WHAT THIS TASK INVOLVES: Where the line containing "Click the Usa" appears, start copying; continue through the last line below and copy nothing else.

SOURCE INFORMATION:
>>>

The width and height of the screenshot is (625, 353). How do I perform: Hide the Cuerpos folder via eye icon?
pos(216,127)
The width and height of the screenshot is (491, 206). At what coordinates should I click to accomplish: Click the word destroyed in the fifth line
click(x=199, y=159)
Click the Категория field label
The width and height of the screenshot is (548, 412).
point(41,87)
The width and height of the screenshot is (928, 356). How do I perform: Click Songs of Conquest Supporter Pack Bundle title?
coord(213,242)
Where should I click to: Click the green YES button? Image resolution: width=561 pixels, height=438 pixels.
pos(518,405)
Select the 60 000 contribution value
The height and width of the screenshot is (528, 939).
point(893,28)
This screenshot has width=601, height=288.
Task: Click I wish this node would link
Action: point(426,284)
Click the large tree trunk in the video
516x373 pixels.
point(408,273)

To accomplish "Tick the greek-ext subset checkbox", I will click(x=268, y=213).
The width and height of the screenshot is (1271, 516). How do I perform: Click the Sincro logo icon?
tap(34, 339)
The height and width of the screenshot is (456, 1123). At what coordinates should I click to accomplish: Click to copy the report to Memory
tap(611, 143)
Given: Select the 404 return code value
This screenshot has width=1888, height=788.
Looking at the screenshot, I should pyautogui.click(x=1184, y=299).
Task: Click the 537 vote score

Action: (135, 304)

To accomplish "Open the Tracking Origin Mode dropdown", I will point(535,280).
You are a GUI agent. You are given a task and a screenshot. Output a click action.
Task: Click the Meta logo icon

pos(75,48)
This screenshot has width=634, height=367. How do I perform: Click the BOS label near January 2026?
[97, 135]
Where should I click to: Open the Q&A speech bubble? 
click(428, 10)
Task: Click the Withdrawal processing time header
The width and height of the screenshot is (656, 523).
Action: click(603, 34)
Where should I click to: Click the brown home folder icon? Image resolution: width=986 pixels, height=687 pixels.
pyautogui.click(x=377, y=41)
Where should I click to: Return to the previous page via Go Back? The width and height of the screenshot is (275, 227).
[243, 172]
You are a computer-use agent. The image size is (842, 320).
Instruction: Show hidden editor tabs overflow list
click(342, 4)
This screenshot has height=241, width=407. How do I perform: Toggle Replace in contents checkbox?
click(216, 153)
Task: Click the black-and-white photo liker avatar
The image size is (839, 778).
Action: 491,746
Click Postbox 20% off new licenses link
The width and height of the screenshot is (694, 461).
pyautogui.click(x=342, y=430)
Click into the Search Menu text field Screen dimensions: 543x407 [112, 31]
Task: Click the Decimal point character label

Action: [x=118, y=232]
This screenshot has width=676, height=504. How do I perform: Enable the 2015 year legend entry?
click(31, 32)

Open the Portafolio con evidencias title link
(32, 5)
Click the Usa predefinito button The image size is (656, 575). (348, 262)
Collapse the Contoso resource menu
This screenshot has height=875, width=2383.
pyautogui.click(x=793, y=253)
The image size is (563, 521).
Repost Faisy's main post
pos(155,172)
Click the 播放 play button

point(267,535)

<<<

RESPONSE AREA:
Click the Usa predefinito button The image size is (656, 575). (348, 262)
Collapse the Contoso resource menu
This screenshot has height=875, width=2383.
pyautogui.click(x=793, y=253)
The image size is (563, 521).
Repost Faisy's main post
pos(155,172)
Click the 播放 play button

point(267,535)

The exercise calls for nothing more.